Tinha muito pra falar do dia de partir.
Partir, mas melhor dizer seria voltar.

Voltar pra casa, queria demais.
Agora que estou aqui, o que passei parece ilusão, de um ano que passou estranho.
Tudo diferente mas tudo igual. O que mudou, o que não mudou, aos poucos vou descobrindo.

Quem sou, como sou e como me encaixo nesse lugar que é o meu lugar. Qual é o meu lugar também preciso redescobrir.
As rotinas, estudar, trabalhar?

Nos últimos dias queria só que tudo fosse magicamente pra mala e eu acordasse em casa. Não foi bem assim...
Fazer as malas foi terrível, sexta à noite enquanto preparava tudo, chorei na minha varanda, minha ex-varanda. O que eu deixei, o que deixei de trazer e o que eu trouxe não tem como mudar.
Desapego, apreço.
Laços.

E então na minha mente faço laços de conexão ainda maiores, mais extensos e intensos.
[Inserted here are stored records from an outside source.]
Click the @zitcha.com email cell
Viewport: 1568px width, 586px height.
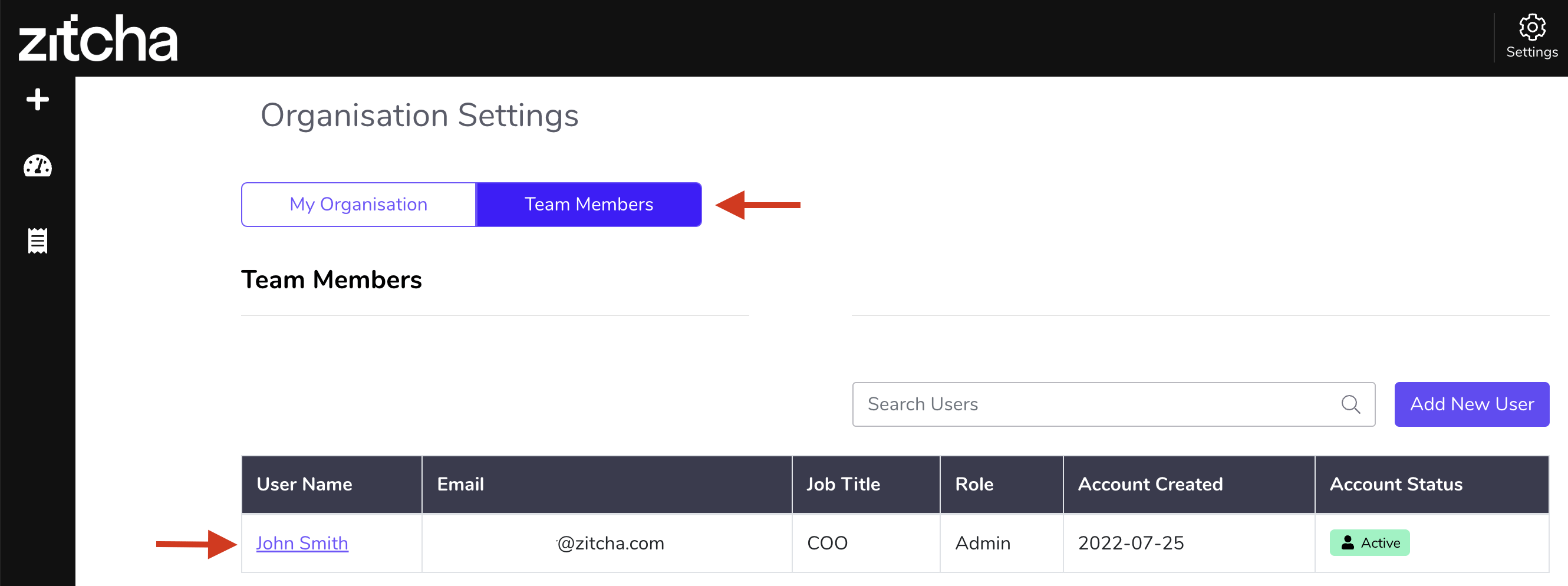(611, 543)
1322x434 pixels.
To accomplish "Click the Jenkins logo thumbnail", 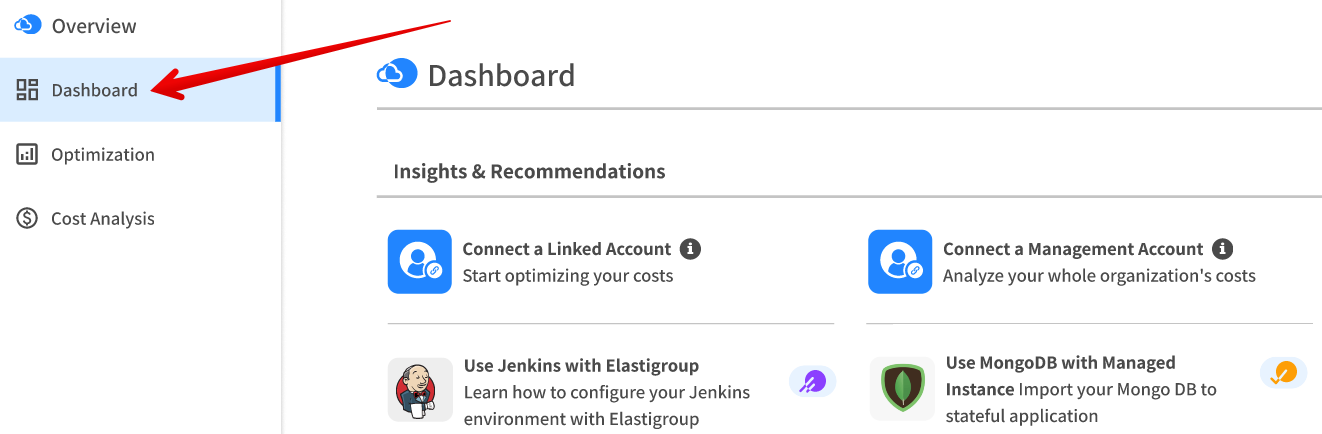I will [420, 390].
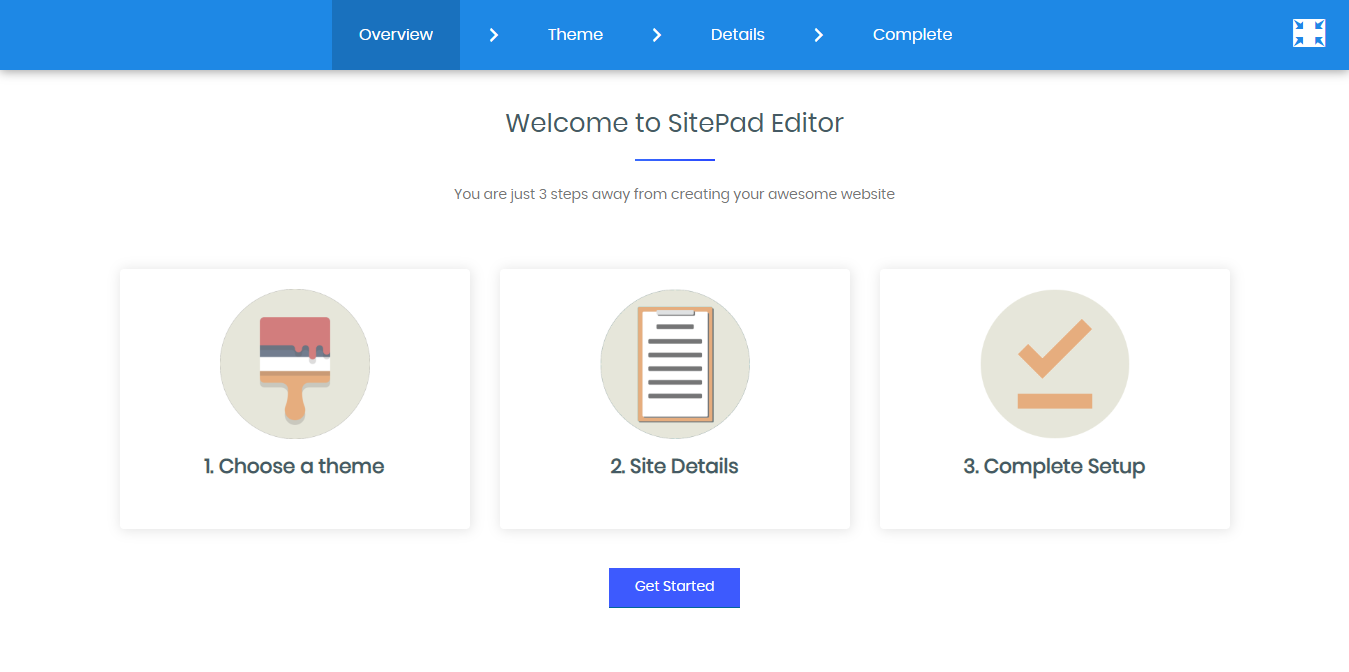Click the checkmark Complete Setup icon
This screenshot has width=1349, height=672.
(x=1055, y=364)
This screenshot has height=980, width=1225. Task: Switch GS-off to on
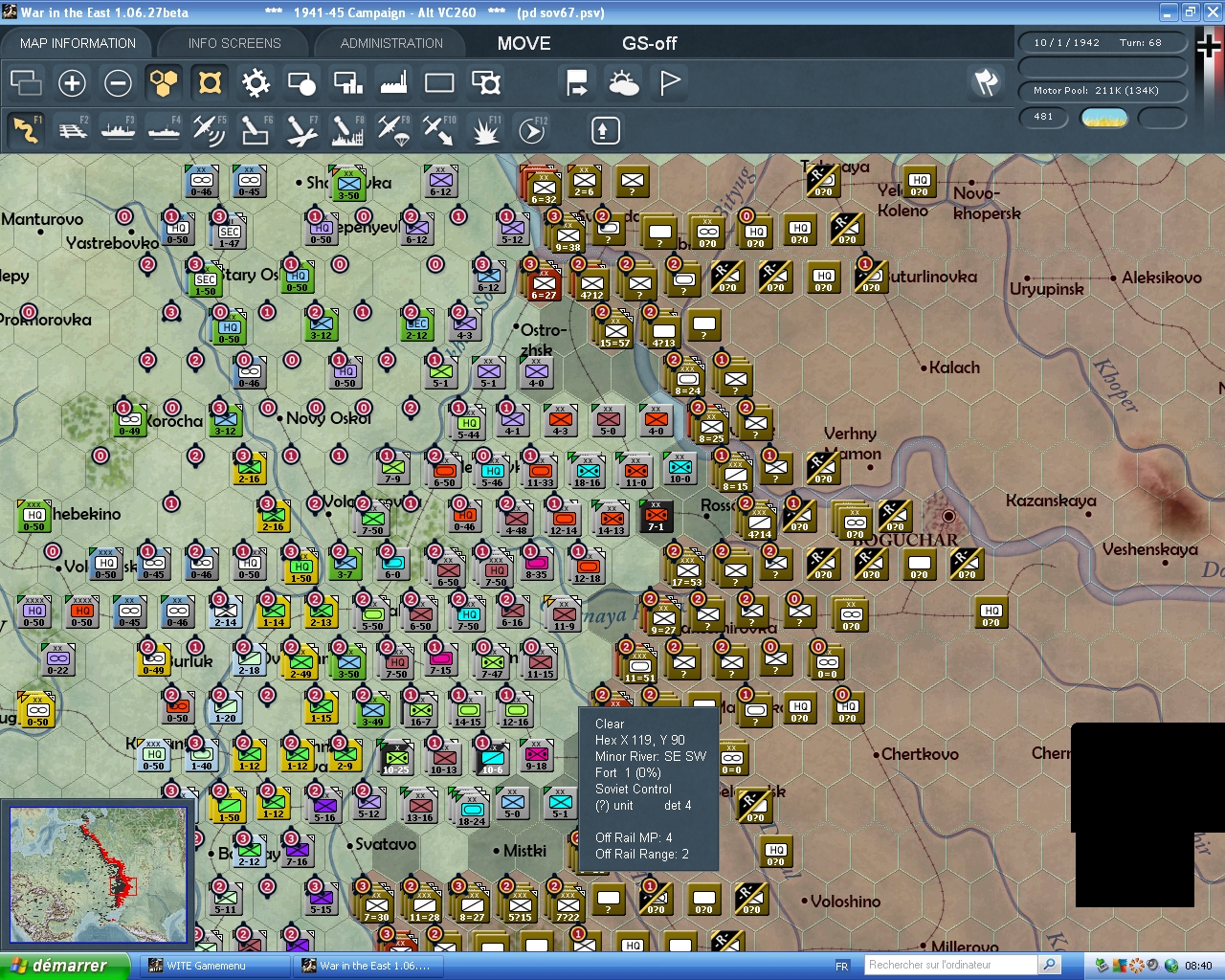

Um ano de convivência é suficiente pra marcar vidas. Ver mulheres feitas do time chorando porque eu ia embora me marcou. E eu sou eternamente grata ao que elas me proporcionaram, me acolheram, me ajudaram, muito mais do que elas imaginam.

Aprendi muito nesse ano. Mais do que o intercâmbio acadêmico, sobre mim, sobre a vida, sobre o mundo.

Disse tchau para Veneza 2 vezes e voltei uma terceira vez.
Disse tchau para Florença uma segunda vez na vida e quero voltar para o terceiro arrivederci.
Tenho motivos, tenho amigos, tenho fé.

quarta-feira, 17 de julho de 2013

As Mentiras das quais eu falo

"E continuo a dizer que os dias cinzas não me fazem triste,
Que as gotas de chuva na janela não me deixam solitária,
Que o calor do Sol não me abandona nas noites frias e sem luar,
Que sua ausência não tem importância...

E você, com seu inocente desprezo, acredita
Esquecendo-se da humanidade latente em mim escondida...
E o passado, como um velho encarquilhado, nos faz medrosos.
O futuro, tal qual criança mimada, nos faz imprudentes.

Serei capaz de continuar andando, de mãos dadas,
aproveitando a sabedoria do velho e a curiosidade da criança?"




Achei esse como rascunho aqui no blog. Pesquisei no google os versos e não achei nenhuma referência. Não parecem meus, acho que é a tradução de alguma musica. Mas estão aí, gosto deles.